Common Exam Questions on Dot and Cross Diagrams
Practise how to draw dot and cross diagrams for molecules that are commonly featured in schools exams and at the O Level.
Q1. Draw a dot and cross diagram to show the bonding in water, H2O.

- Place hydrogen at the ends and oxygen at the centre, as hydrogen can only form 1 bond and hence cannot be the central connector
- Each hydrogen forms a single bond with oxygen, which is represented by a pair of dot and cross
- After bonding, hydrogen has no other electron, while oxygen has 4 non-bonding electrons
Q2. Draw a dot and cross diagram to show the bonding in methane, CH4.

- Like in water, place hydrogen at the ends and carbon at the centre
- Each hydrogen forms a single bond with carbon, which is represented by a pair of dot and cross
- After bonding, hydrogen and carbon alike have no other electron
Q3. Draw a dot and cross diagram to show the bonding in hydrogen chloride gas, HCl.

- Each hydrogen forms a single bond with chlorine, which is represented by a pair of dot and cross
- After bonding, hydrogen has no other electron, while chlorine has 6 non-bonding electrons
Q4. Draw a dot and cross diagram to show the bonding in carbon dioxide, CO2.

- Place carbon at the centre and oxygen at the ends
- Each oxygen forms double bond with carbon, which is represented by 2 pairs of dot and cross
- After bonding, carbon has no other electron, while oxygen has 4 non-bonding electrons
Q5: Challenging Question from Prelim Paper
A non-metallic element Z in the third period forms a bromide with the formula ZBr3. Using the formula, infer the bonding in ZBr3 by drawing a dot-and-cross diagram showing the valence electron only.

# PROVIDED RECORDS

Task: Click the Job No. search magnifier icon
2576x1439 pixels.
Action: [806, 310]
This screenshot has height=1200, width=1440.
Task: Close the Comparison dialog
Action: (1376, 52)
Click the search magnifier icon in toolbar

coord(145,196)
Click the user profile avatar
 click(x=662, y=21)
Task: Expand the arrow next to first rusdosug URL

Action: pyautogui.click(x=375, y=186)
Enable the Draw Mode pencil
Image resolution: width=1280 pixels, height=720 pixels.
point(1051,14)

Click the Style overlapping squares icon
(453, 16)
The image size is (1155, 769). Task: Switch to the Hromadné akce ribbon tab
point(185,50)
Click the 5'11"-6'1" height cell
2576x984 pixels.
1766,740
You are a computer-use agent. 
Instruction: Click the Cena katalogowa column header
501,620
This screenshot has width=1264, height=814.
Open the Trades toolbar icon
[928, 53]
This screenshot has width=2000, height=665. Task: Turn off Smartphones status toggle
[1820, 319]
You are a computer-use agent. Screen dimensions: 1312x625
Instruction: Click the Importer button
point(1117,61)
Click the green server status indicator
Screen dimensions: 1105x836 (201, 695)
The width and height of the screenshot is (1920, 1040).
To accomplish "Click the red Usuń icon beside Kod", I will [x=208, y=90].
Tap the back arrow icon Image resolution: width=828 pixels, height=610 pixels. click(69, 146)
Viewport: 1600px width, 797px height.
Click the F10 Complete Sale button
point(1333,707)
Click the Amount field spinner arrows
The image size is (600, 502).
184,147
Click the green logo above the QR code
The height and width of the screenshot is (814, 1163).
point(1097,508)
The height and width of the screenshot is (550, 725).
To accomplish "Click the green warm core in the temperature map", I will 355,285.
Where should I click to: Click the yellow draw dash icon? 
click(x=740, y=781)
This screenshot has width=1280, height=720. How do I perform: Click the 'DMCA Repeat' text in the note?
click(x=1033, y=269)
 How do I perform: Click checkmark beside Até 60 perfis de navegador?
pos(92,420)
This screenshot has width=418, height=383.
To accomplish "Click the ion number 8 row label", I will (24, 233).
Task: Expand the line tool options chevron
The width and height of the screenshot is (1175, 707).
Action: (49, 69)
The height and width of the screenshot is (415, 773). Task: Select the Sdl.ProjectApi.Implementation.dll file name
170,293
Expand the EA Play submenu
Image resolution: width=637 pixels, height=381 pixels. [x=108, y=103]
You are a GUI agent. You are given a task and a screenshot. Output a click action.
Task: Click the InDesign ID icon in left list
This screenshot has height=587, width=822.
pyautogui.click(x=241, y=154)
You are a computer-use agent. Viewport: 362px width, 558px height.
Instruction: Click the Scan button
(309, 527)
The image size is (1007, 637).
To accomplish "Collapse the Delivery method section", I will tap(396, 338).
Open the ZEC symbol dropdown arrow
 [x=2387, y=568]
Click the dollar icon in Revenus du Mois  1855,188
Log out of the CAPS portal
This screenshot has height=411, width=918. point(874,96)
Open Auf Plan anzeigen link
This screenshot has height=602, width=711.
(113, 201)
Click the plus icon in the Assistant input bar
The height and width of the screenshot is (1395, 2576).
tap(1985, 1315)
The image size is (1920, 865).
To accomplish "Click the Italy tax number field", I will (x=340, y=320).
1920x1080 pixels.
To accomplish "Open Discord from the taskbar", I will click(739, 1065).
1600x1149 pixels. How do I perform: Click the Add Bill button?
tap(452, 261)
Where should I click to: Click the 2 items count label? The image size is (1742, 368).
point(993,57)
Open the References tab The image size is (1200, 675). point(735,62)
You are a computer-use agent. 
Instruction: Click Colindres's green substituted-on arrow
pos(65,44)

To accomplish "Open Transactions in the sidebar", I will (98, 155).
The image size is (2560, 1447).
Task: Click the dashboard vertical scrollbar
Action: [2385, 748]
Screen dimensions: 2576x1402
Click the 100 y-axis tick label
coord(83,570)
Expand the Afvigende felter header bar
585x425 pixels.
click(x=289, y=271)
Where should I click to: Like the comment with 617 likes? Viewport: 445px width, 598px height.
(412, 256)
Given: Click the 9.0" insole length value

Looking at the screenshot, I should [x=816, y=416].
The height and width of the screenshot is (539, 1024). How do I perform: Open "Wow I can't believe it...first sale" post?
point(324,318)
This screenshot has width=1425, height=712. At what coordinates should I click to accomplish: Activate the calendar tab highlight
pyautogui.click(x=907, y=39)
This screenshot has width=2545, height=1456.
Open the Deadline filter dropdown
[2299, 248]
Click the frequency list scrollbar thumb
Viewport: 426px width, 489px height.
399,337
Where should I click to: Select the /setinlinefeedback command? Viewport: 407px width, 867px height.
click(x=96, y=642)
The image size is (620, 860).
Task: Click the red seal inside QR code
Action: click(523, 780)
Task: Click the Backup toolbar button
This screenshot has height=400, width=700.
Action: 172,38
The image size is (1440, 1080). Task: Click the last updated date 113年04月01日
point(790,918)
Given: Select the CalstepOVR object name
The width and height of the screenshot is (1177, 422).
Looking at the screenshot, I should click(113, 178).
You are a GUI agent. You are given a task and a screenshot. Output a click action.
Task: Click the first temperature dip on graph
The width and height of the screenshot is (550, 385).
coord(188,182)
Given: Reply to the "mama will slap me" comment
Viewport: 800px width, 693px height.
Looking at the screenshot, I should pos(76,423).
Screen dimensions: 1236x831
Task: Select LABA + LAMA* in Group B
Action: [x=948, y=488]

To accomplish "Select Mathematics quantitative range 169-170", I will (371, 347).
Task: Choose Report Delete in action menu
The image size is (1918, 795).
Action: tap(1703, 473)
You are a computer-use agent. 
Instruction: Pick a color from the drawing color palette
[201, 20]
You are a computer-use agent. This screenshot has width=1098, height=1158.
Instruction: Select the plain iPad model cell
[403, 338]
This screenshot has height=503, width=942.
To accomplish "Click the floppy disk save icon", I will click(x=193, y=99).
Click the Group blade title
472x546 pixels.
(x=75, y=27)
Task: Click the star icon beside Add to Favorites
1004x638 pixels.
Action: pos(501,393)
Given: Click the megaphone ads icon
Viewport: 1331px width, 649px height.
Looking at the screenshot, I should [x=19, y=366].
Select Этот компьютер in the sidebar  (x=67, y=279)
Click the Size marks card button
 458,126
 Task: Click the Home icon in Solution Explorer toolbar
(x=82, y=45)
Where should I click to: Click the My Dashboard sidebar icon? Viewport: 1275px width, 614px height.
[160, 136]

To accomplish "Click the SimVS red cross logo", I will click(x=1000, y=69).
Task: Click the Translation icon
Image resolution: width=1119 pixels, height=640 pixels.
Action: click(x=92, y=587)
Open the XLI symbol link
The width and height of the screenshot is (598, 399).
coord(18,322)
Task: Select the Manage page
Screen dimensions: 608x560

# STATED GOAL 1
Decide whether each statement agrees with the dot and cross diagram page. Answer yes or no for each and quote the deciding words of the page.
(a) In hydrogen chloride, chlorine has 6 non-bonding electrons after bonding.
(b) In carbon dioxide, each oxygen forms a single bond with carbon.
(c) In methane, carbon is placed at the ends.
# STATED GOAL 2
Format the records from the line with "will click(x=1000, y=69)." through the end of the records as a numbered list, leaving out blank lines.

# WRITTEN SOLUTION 1
(a) Yes: "After bonding, hydrogen has no other electron, while chlorine has 6 non-bonding electrons"
(b) No: "Each oxygen forms double bond with carbon, which is represented by 2 pairs of dot and cross"
(c) No: "place hydrogen at the ends and carbon at the centre"

# WRITTEN SOLUTION 2
1. To accomplish "Click the SimVS red cross logo", I will click(x=1000, y=69).
2. Task: Click the Translation icon
3. Image resolution: width=1119 pixels, height=640 pixels.
4. Action: click(x=92, y=587)
5. Open the XLI symbol link
6. The width and height of the screenshot is (598, 399).
7. coord(18,322)
8. Task: Select the Manage page
9. Screen dimensions: 608x560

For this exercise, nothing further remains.